Pharmacological actions of 17β-oestradiol on articular cartilage chondrocytes and chondrosarcoma chondrocytes in the absence of oestrogen receptors

Abstract

(1) Pharmacological concentrations (greater than 10 −5 M) of 17β-oestradiol inhibited 35S-labelled proteoglycan synthesis in bovine articular cartilage explant cultures. They also inhibited 35S-labelled proteoglycan synthesis and 3H-labelled protein synthesis in cell cultures of chondrocytes from bovine articular cartilage and Swarm rat chondrosarcoma. Maximal inhibition was about 30–50%. Physiological concentrations (10 −9−10 −8 M) of oestradiol had no effect on the synthesis of either protein or proteoglycan. (2) The inhibitory action of high concentrations of oestradiol on these biosynthetic pathways is not common to all steroids since 10 −4 M cortisol had no effect on articular chondrocyte cell cultures. 10 −4 M testosterone had a similar action to oestradiol. (3) Neither physiological nor pharmacological concentrations of 17β-oestradiol had any effect on 35S-labelled proteoglycan turnover in the cartilage explant system. (4) 10 −5 M oestradiol inhibited cell division in cultures of articular chondrocytes which had entered the log growth phase. 10 −7 M oestradiol had no effect on articular chondrocyte growth. (5) In male rats implanted with silastic capsules releasing 17β-oestradiol, increase in body weight was retarded by about 25% over a period of 6 weeks, compared to control rats.

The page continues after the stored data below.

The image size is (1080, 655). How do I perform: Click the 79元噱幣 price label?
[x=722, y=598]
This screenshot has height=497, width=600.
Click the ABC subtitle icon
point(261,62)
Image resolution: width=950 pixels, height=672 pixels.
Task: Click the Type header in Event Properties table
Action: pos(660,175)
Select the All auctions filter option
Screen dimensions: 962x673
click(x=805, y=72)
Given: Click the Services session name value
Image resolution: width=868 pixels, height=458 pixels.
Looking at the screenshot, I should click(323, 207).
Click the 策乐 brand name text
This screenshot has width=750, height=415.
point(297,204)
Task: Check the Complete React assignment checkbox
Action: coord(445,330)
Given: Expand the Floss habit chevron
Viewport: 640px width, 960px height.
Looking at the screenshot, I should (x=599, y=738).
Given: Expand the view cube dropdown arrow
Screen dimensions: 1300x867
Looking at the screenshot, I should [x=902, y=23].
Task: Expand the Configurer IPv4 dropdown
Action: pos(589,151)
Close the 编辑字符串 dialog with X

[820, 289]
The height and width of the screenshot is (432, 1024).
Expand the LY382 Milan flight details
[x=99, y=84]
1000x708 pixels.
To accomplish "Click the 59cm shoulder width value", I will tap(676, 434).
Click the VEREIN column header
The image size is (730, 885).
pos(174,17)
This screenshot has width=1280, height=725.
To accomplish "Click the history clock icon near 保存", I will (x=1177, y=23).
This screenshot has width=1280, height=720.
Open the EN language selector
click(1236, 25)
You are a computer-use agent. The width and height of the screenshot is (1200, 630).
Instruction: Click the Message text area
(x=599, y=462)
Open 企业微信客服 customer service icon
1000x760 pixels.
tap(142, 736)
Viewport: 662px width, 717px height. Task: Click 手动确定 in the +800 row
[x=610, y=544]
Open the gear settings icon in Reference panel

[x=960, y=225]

Rat chondrosarcoma grew to the same size in oestrogen-treated rats as it did in controls. (6) Oestrogen receptors could not be detected in freshly isolated bovine articular chondrocyctes or in rat chondrosarcoma. (7) In conclusion, neither the mitotic rate of articular chondrocytes nor their proteoglycan metabolism is under the direct physiological control of oestradiol. Growth and biosynthetic activity of the rat chondrosarcoma chondrocytes are independent of either direct control by the hormone or control effected by oestradiol regulation of a second hormone or growth factor.